Queries time out for expired artifacts with unknown locked status
Problem with the current index
Given the currently non-functional performance of the job_id query to the ci_job_artifacts
table, I believe we're in need of a new index.
The current plan uses an index scan
Limit (cost=0.58..39.50 rows=100 width=16)
-> Index Scan using index_ci_job_artifacts_on_expire_at_and_job_id on ci_job_artifacts (cost=0.58..71493289.79 rows=183662867 width=16)

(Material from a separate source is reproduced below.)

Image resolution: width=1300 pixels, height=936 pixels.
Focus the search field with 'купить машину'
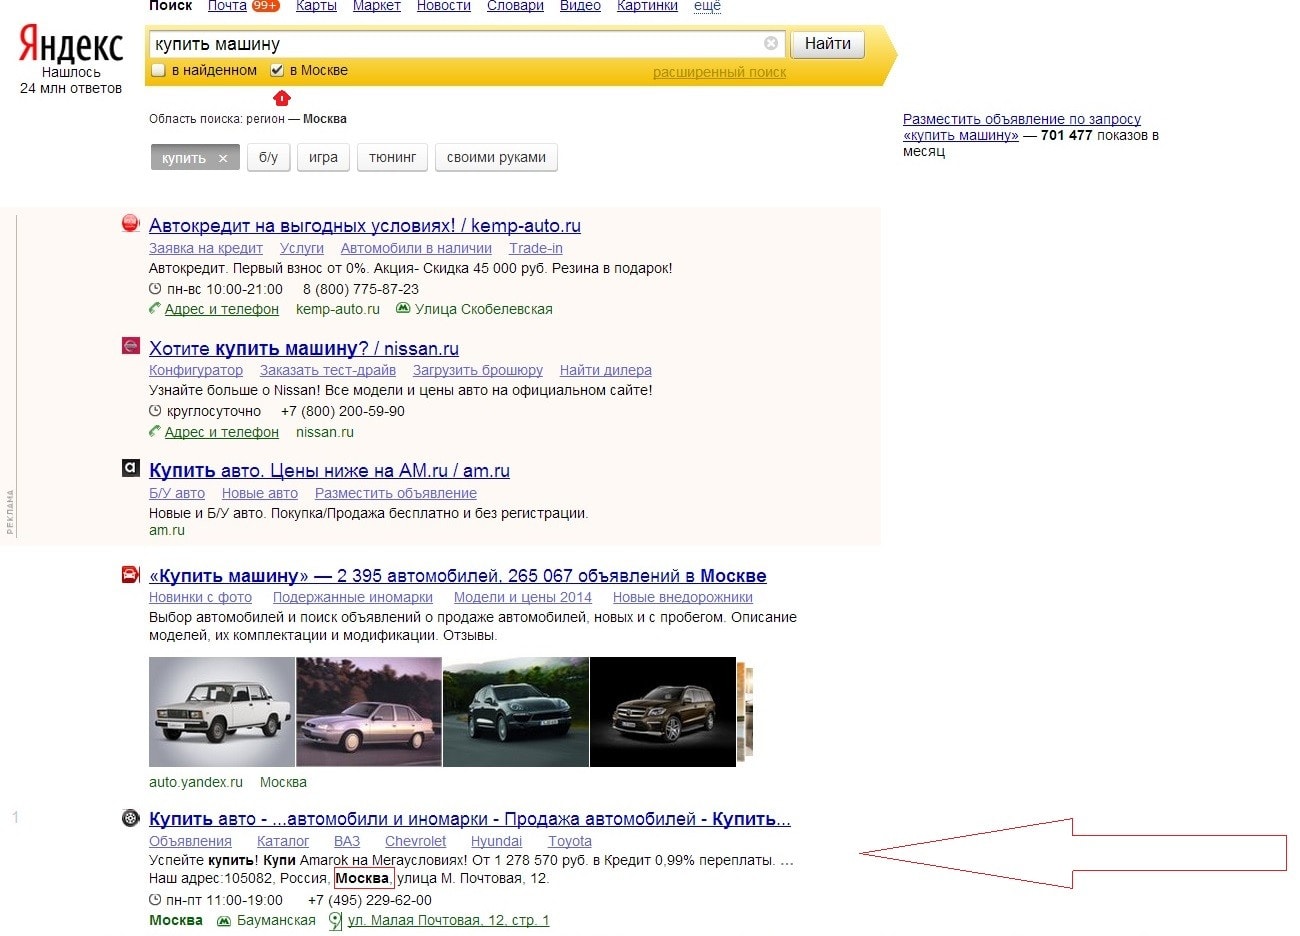455,44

Index Cond: (expire_at < '2022-05-04 17:28:55.453263+00'::timestamp with time zone)
Filter: (locked = 2)
which is
CREATE INDEX index_ci_job_artifacts_on_expire_at_and_job_id ON ci_job_artifacts USING btree (expire_at, job_id);
that originally worked well for us since old artifacts tended to be locked = 2
. But a few days after we started locking artifacts (that is, not simply clearing through the oldest artifacts in this index which is ordered by expire_at
) performance became very poor. I think this is because this index has the entirety of the table in it, and we're attempting to filter for locked = 2
which this index is not good at.
Proposal for a new index
I suggest we add a new partial index tailored to this operation. While it is a highly specific index, I would recommend introducing it explicitly as a temporary index that will be removed when the backlog operation has finished and we remove the worker. The worker will live until 16.0, and the index would be removed at that point if not earlier. I propose we add:
CREATE INDEX tmp_index_job_artifacts_with_unknown_locked_status ON ci_job_artifacts USING btree (expire_at, job_id) WHERE locked = 2 AND expire_at IS NOT NULL;
This accomplishes two main things:
- Bringing artifacts with unknown locked status close to each other in an index to decrease the duration of index scans
- Excludes artifacts without
expire_at
values, since those artifacts are job traces that we don't want to process.
We've considered creating an index of locked = 2
artifacts before, but decided against it because it would take a great deal of time to build as it would have included every row in the table. However, now with the job traces no longer having an expiration date we can use the two conditions together to build a partial index containing less than 200m rows.
Bonus things:
- We can drop the non-temporary index
index_ci_job_artifacts_on_expire_at_and_job_id
earlier than expected, since I believe this background process is the only workflow that sends queries to it. For good measure, we would build the new index and not drop this old one until we see it remaining completely idle for a significant period of time.